At which I hastened to assure him that it had made the experiment doubly interesting.

With the Emperor of Germany another remarkable thing occurred in connection with figure-divining. The Kaiser, when I was in Berlin, was graciously pleased to express the desire of having the pleasure of making Mr. Cumberland's acquaintance,' and I had the honour of being presented to him soon after my arrival in the city. Before experimenting with his Majesty I performed preliminary experiments with Prince Henry of Battenberg and Count Hatzfeldt, now German Ambassador in London ; and it was, I believe, chiefly my success with the latter subject in telling the number of a bank-note that determined the Kaiser in his choice of what to think.

Taking the Emperor by the hand I led him up to a blackboard, and almost immediately I wrote thereon 61, whilst underneath this date, after a moment's pause, I made the figure 4.

• Wonderful, wonderful!' exclaimed his Majesty; it is my coronation year. He was crowned King of Prussia on the 18th of October, 1861.

The appearance of the figure 4 was accounted for by the fact that the number of the bank-note I had previously read with Count Hatzfeldt was mostly made up of fours, and that the Emperor, quite unconsciously as it were, let the numeral run through his mind after I had written down the date upon which his mind had been so firmly concentrated.

The Emperor of Germany, in his firmness and quickness of thought, ranks amongst my very best subjects.'

When the subject' is a good one, the operator is enabled not only to give a greater precision but often a much higher finish to his experiments, leaving out in his execution of them not a single detail which has had place in the subject's' thoughts. This was notably the case in my drawing illustration with his Royal Highness the Prince of Wales, which took place about two and a half years ago when I was on a visit to Baron Ferdinand Rothschild at Waddesdon.

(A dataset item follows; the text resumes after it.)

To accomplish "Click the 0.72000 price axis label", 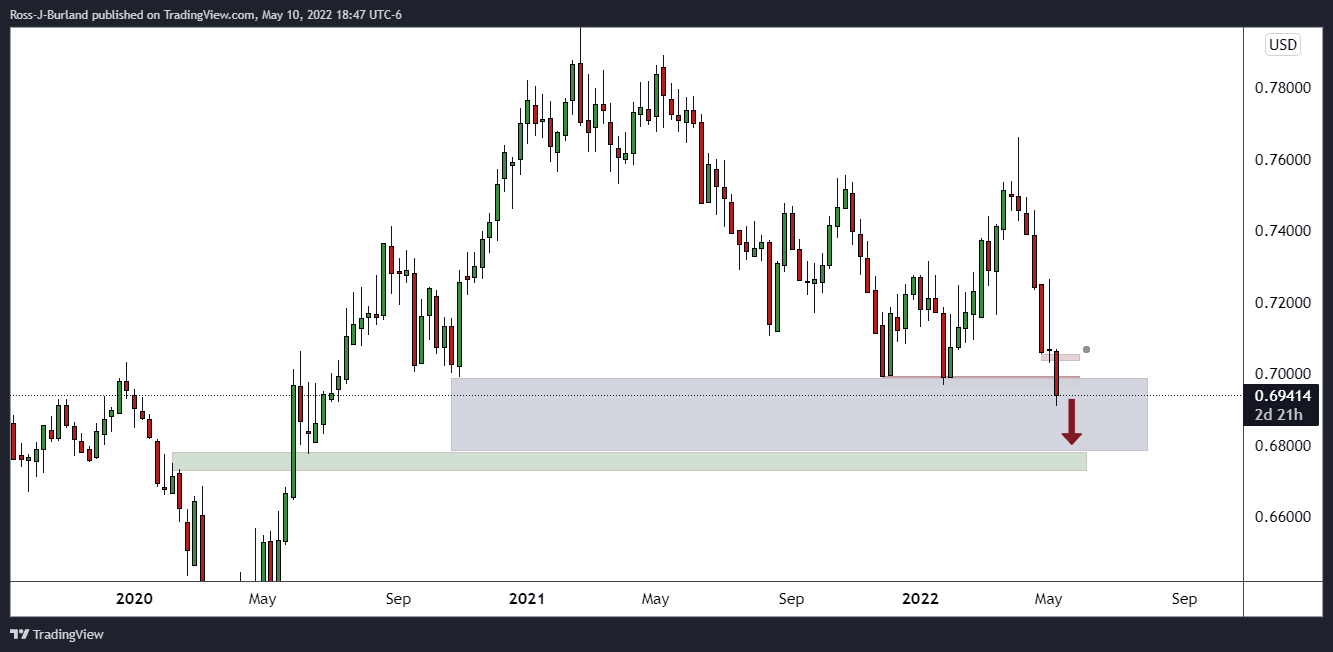I will point(1284,302).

After dinner one night, his Royal Highness was pleased to offer himself as a subject for experiment; and he chose a test altogether different from anything I had attempted before.

It consisted of my

having to draw upon a piece of paper the outline of an animal which his Royal Highness had at the time in his mind. A sheet of paper was placed upon a music-stand on the piano; and, having blindfolded myself, I took the Prince by the left hand, holding a lead-pencil in my right. In a few moments I had drawn the outline of the animal desired-viz, an elephant. The drawing was very rough, but, as neither his Royal Highness nor myself is an artist, the irregular contour of the animal depicted was readily accounted for. There was, however, one striking peculiarity about the sketch which was not allowed to pass notice. The animal I had drawn was tailless. It was afterwards explained that the Prince had in mind the first elephant he had shot in Ceylon, and whose tail he had himself docked at the time of shooting.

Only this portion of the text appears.